Assignment » Copy out the data below. Leave nothing out and alter nothing.

Material for this task »
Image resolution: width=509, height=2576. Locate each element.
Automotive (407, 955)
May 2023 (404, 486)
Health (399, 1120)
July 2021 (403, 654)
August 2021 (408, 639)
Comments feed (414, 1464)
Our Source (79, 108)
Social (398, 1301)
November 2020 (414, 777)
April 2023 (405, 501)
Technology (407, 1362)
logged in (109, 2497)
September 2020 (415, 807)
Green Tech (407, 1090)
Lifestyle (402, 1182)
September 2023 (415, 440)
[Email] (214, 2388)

Response below »
Image resolution: width=509, height=2576. Locate each element.
Automotive (407, 955)
May 2023 (404, 486)
Health (399, 1120)
July 2021 (403, 654)
August 2021 (408, 639)
Comments feed (414, 1464)
Our Source (79, 108)
Social (398, 1301)
November 2020 (414, 777)
April 2023 (405, 501)
Technology (407, 1362)
logged in (109, 2497)
September 2020 (415, 807)
Green Tech (407, 1090)
Lifestyle (402, 1182)
September 2023 (415, 440)
[Email] (214, 2388)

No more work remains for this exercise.